Generally speaking, there are two main ways in which court justices and judges interpret laws and constitutions:

  • As living documents: The document's meaning is continually evolving to meet changing cultural beliefs, practices, and knowledge. This has been the position of most of the justices of the U.S. Supreme Court in recent decades. It is also the viewpoint used by the Supreme Court of Canada and similar high courts of many other western countries. Justice Scalia attacked what he called this "conventional fallacy" in which the meaning of the constitution is interpreted: "...from age to age [as] whatever the society (or perhaps the Court) thinks it ought to mean." 1 A Focus on the Family news report in 2006-FEB said that Justice Scalia:

 "...sharply criticized those who say the U.S. Constitution should be interpreted as a 'living document' -- one that should change with the times. According to the Associated Press, Scalia told a gathering of the Federalist Society ... 'you would have to be an idiot to believe that. The Constitution is not a living organism, it is a legal document,' he said. 'It says something and doesn't say other things'."
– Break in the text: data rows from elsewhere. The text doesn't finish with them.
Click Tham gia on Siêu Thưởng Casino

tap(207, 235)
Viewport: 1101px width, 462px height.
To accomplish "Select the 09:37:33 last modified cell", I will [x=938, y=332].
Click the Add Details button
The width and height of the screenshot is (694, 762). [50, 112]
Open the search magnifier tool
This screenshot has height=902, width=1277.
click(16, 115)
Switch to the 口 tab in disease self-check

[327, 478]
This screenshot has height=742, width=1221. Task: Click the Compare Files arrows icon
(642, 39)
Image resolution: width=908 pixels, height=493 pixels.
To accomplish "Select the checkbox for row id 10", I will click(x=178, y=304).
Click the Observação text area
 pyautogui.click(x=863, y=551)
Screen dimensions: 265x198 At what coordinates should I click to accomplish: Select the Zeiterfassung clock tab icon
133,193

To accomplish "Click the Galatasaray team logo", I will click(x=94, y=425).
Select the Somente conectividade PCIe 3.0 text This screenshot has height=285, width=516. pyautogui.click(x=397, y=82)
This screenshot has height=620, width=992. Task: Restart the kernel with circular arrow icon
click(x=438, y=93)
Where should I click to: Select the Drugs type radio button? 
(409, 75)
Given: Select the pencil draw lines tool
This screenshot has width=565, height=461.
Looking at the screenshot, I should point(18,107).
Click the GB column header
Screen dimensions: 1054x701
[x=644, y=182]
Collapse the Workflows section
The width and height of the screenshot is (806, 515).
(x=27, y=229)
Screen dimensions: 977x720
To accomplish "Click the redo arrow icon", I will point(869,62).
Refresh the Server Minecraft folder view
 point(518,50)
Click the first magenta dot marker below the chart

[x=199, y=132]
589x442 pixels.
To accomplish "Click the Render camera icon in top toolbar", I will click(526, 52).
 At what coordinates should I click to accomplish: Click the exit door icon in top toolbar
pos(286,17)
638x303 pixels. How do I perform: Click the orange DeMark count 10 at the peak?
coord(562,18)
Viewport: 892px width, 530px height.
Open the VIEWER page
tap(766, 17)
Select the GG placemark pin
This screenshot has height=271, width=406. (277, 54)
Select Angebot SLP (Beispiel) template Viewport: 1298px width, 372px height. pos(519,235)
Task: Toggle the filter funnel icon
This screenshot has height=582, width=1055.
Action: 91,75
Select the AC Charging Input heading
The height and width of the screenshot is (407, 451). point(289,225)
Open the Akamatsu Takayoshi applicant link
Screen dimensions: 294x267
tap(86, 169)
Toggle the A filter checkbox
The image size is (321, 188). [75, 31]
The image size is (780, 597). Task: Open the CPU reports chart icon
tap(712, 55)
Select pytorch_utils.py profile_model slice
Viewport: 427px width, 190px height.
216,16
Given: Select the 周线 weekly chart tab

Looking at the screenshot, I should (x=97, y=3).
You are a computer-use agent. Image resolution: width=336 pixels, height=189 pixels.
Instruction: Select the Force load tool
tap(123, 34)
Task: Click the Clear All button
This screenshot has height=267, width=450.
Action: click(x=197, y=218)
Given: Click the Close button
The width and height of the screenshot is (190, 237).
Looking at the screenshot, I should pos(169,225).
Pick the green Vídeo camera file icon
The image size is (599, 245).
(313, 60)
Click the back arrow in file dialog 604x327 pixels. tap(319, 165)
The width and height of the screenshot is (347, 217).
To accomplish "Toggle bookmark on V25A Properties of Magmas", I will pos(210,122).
One example of the living document philosophy is found In Trop v. Dulles (1958). The U.S. Supreme Court court discussed the evolution over time of the meaning of the "cruel and unusual punishment" clause in the U.S. Constitution's Eighth Amendment.  The Court had earlier recognized that: "the words of the Amendment are not precise...and that their...scope is not static.. They stated in Trop v. Dulles that "The Amendment must draw its meaning from the evolving standards of decency that mark the progress of a maturing society."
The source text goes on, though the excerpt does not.